### Short task 1
In the forum thread on floating-point precision, above what matrix size did the plain math algorithm for inverting matrices produce nonsense when using doubles?
### Short task 2
From the forum thread on floating-point precision, set down word for word everything from "I've often wondered" down to "were swapped in.".

***** Given text *****

May 16, 2016
On 5/16/2016 3:30 AM, Andrei Alexandrescu wrote:
> On 5/16/16 3:31 AM, Walter Bright wrote:
>>
>> Ironically, this Microsoft article argues for greater precision for
>> intermediate calculations, although Microsoft ditched 80 bits:
>>
>> https://msdn.microsoft.com/en-us/library/aa289157(VS.71).aspx
>
> Do you have an explanation on why Microsoft ditched 80-bit floats? -- Andrei

At the time they were porting NT to some other architecture which didn't have 80 bits. I suspect they dumped it in order to enhance code compatibility between the x86 compiler and the other compiler. I think Microsoft tools had an internal mandate to make the differences between the machines as small as possible.

The lack of 80 bit SIMD support likely gave it a good shove off the curb as well. Even dmd no longer generates x87 code for float/double for 64 bit targets, meaning no more 80 bit temporaries.

It's kinda sad, really. The x87 was a triumph of engineering when it came out. The comments that "64 bits is all anyone will ever need" are not made by people who do numerical work, where one constantly battles catastrophic loss of precision.

I've often wondered how NASA calculates trajectories out to Jupiter, because it has to be done iteratively, and that means cumulative loss of precision. I wrote some orbit software for fun in college, and catastrophic loss of precision would make the orbits go completely bonkers after just one orbit. I invented several schemes to fix it, but nothing worked.

When I was doing numerical analysis for my you-know-what job, I had to invert matrices all the time. I only knew the math algorithm, and that would produce nonsense on anything larger than 14*14 or so using doubles. Better algorithms exist that compensate for the errors, but this was pre-internet and I didn't know where to get such a solution.

Those two experiences shaped my attitudes about the value of precision, as well as the TTL boards I designed where the design had to still work if faster parts were swapped in.
May 16, 2016
On 5/16/2016 4:18 AM, Joseph Rushton Wakeling wrote:
> you keep saying "correctness" or "accuracy", when people are
> consistently talking to you about "consistency" ... :-)

I see consistently wrong answers as being as virtuous as getting tires for my car that are not round :-)


> I can always request more precision if I need or want it.  Getting different
> results for a superficially identical float * double calculation, because one
> was performed at compile time and another at runtime, is an inconsistency that
> it might be nicer to avoid.

***** Supplied data *****

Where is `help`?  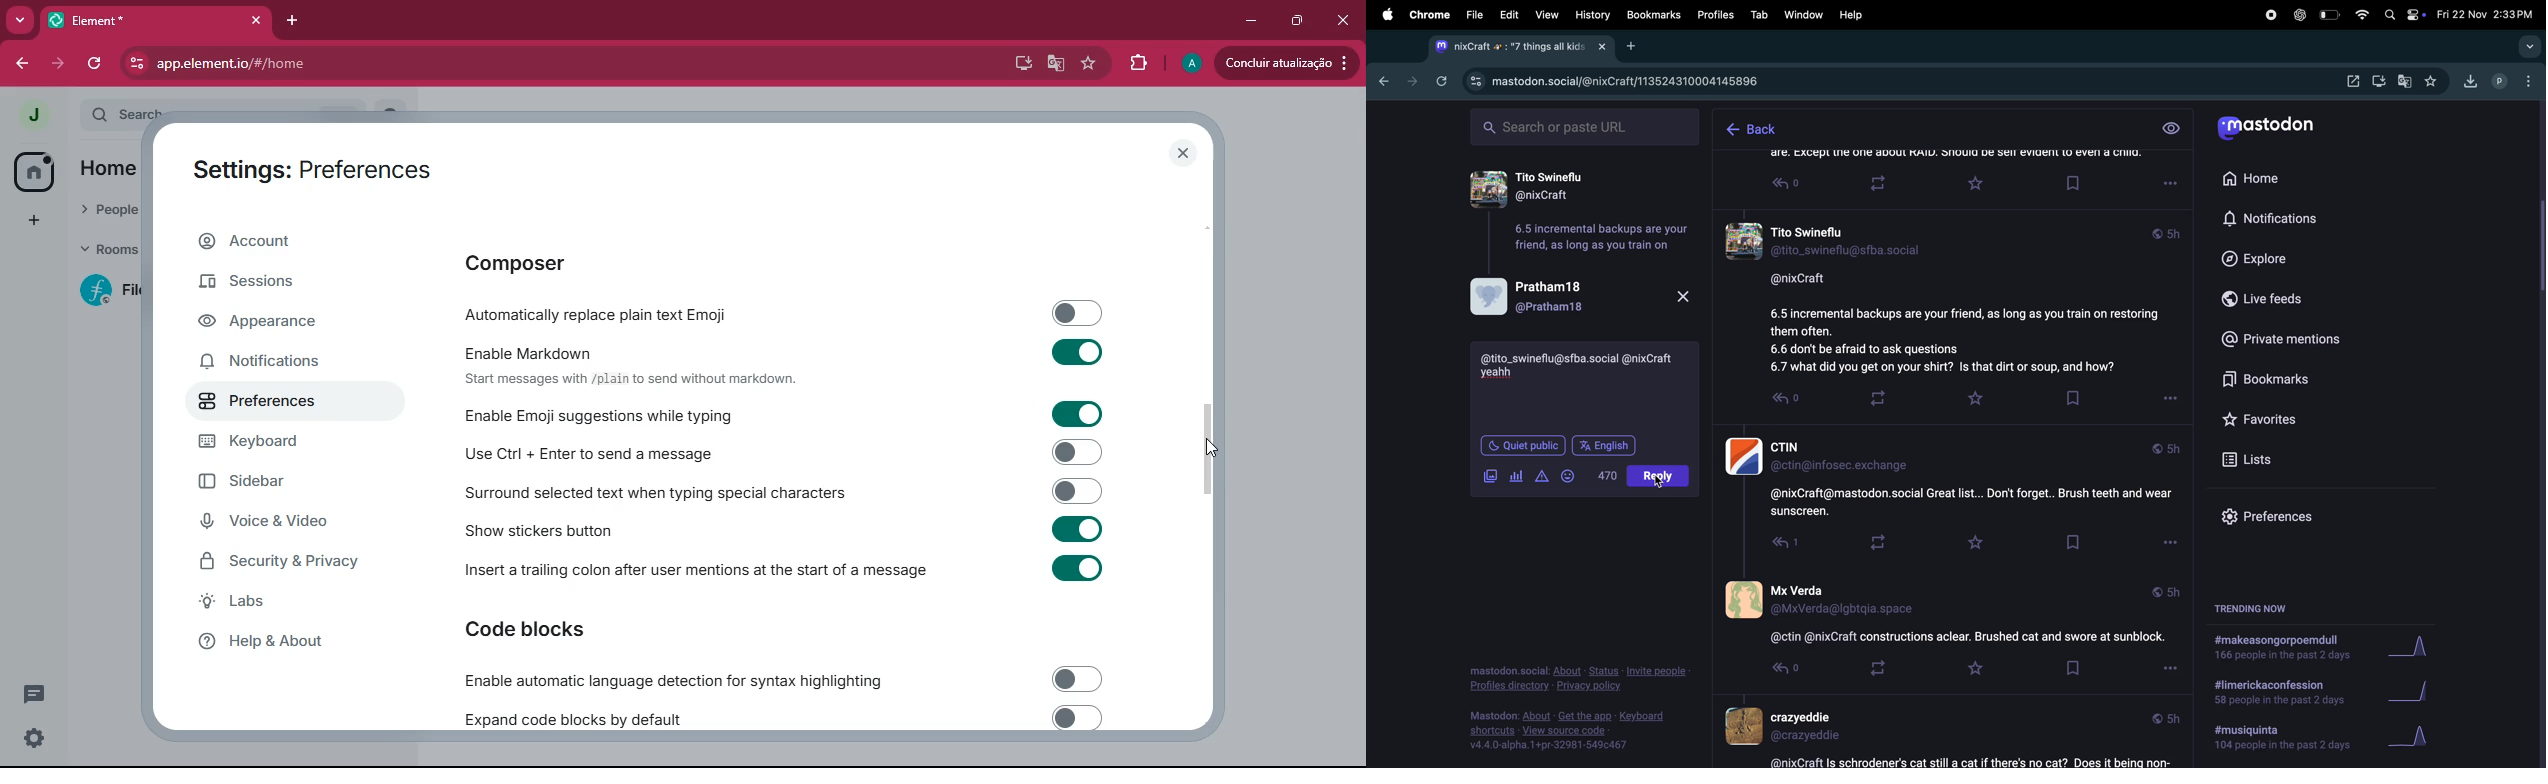 help is located at coordinates (288, 643).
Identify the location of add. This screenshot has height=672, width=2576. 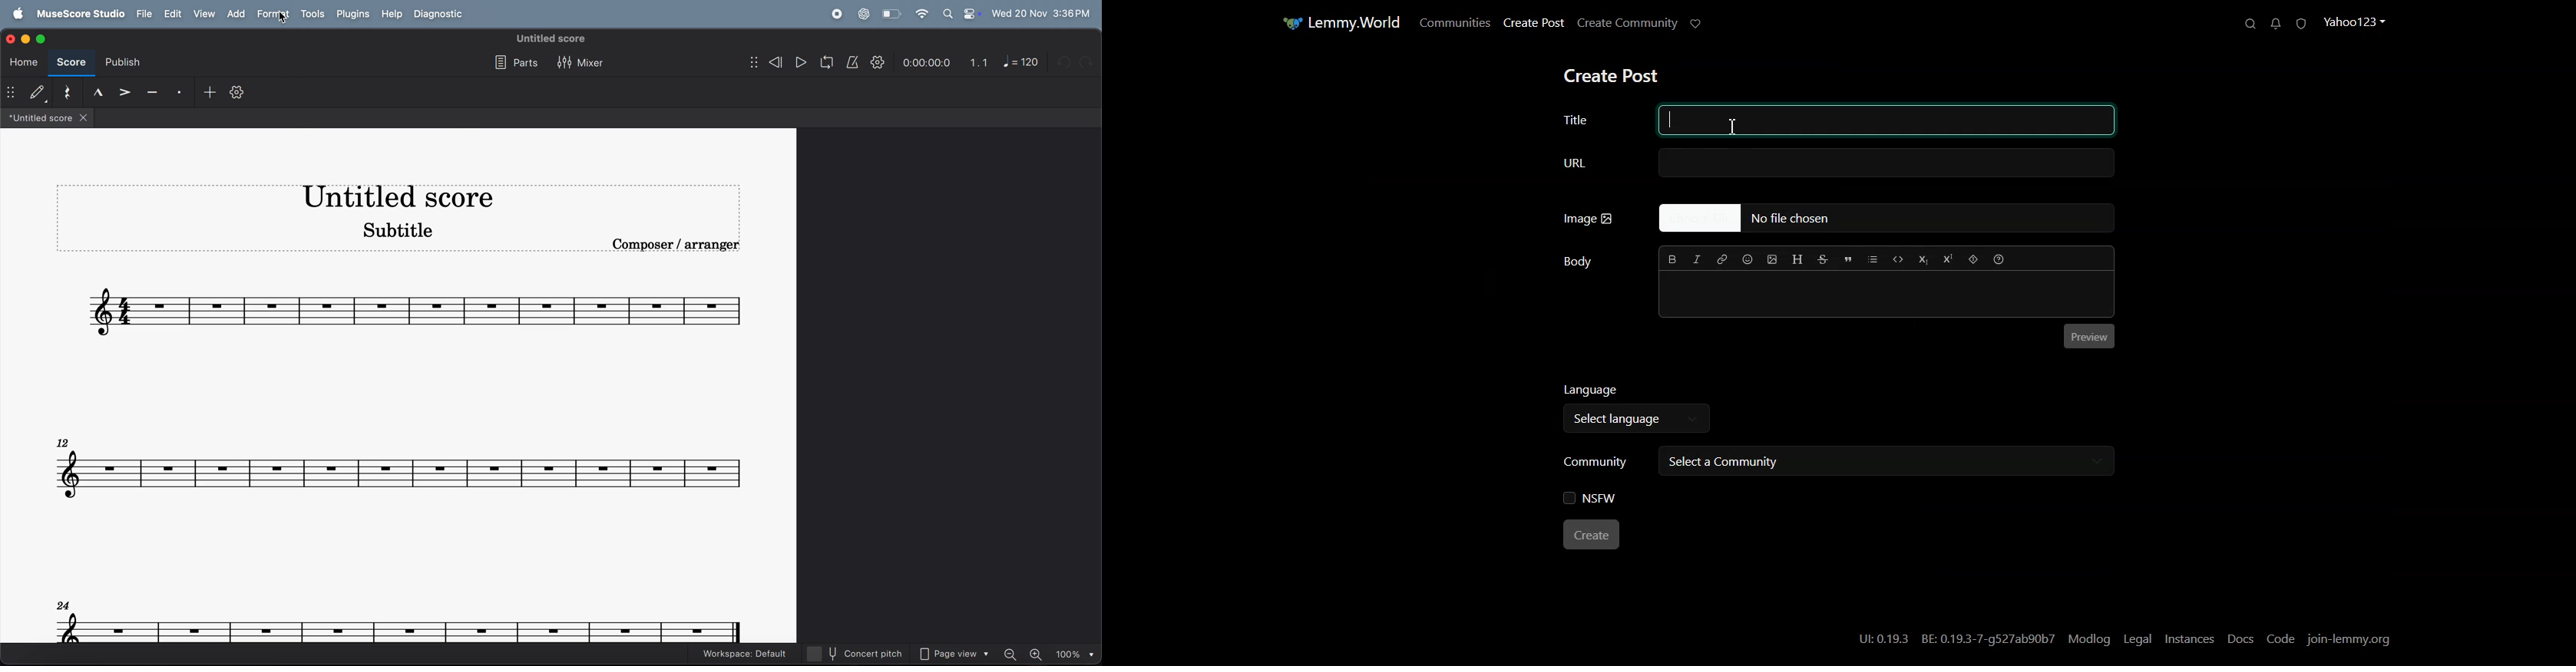
(239, 14).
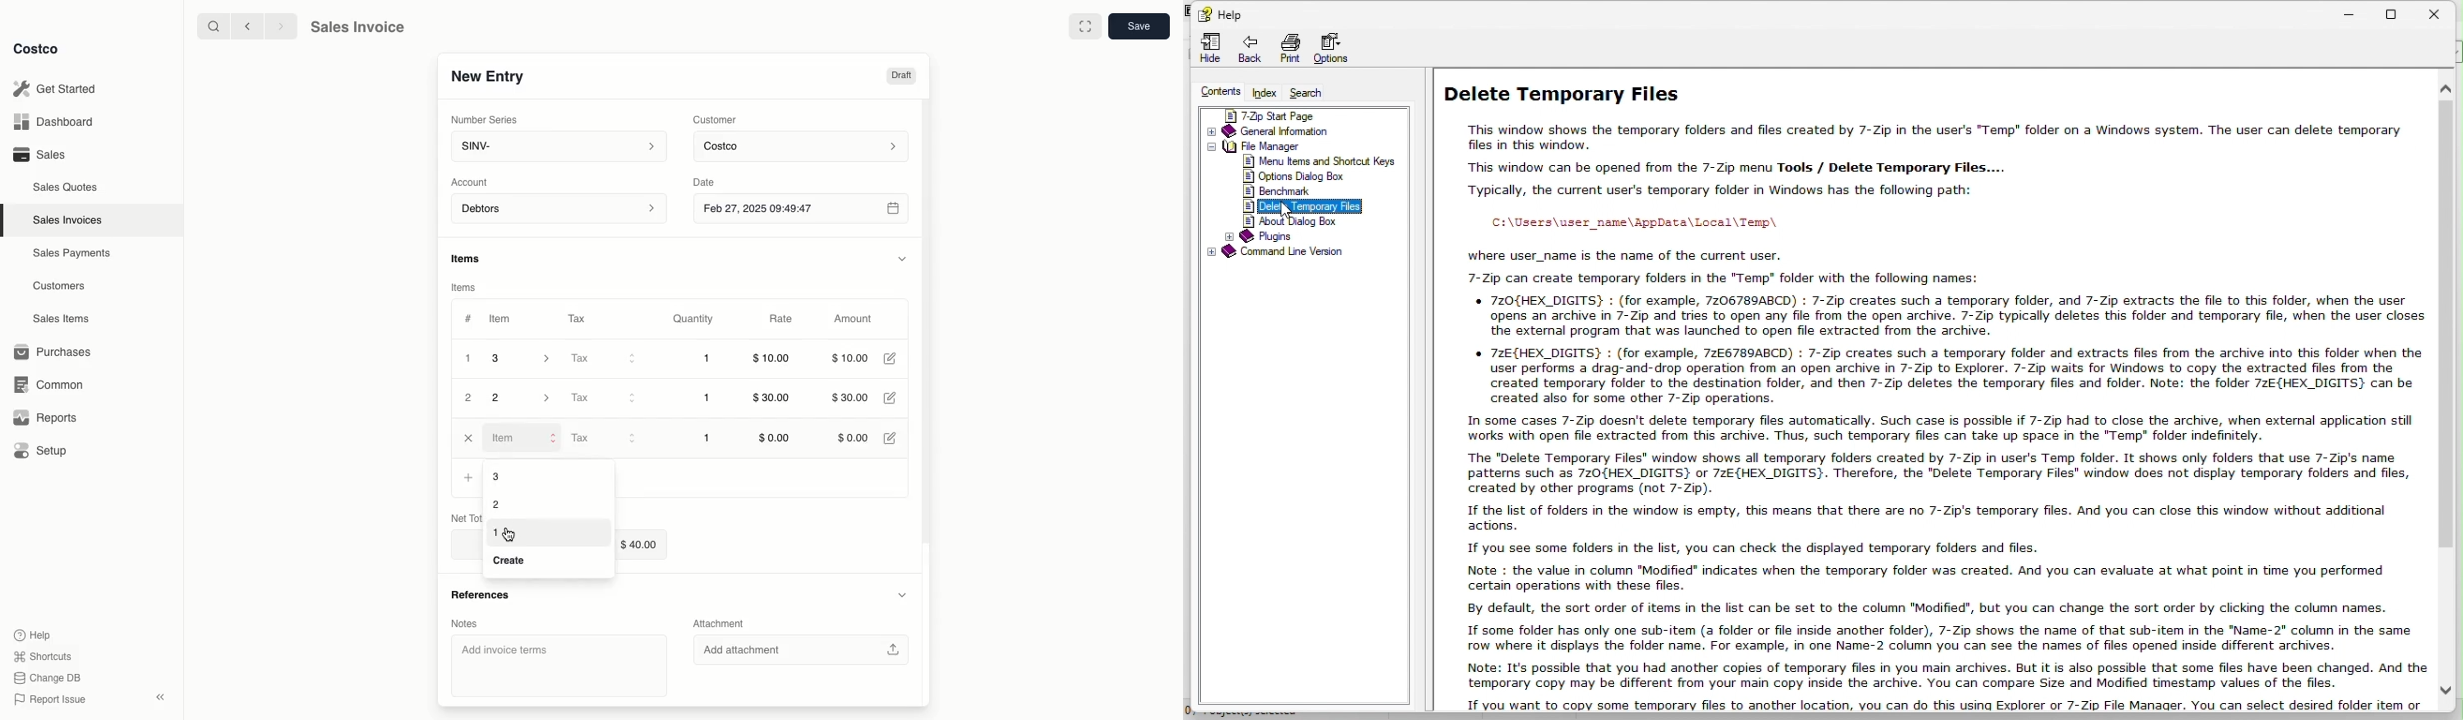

*****

### Full answer 1
Anything larger than about 14*14.

### Full answer 2
I've often wondered how NASA calculates trajectories out to Jupiter, because it has to be done iteratively, and that means cumulative loss of precision. I wrote some orbit software for fun in college, and catastrophic loss of precision would make the orbits go completely bonkers after just one orbit. I invented several schemes to fix it, but nothing worked.

When I was doing numerical analysis for my you-know-what job, I had to invert matrices all the time. I only knew the math algorithm, and that would produce nonsense on anything larger than 14*14 or so using doubles. Better algorithms exist that compensate for the errors, but this was pre-internet and I didn't know where to get such a solution.

Those two experiences shaped my attitudes about the value of precision, as well as the TTL boards I designed where the design had to still work if faster parts were swapped in.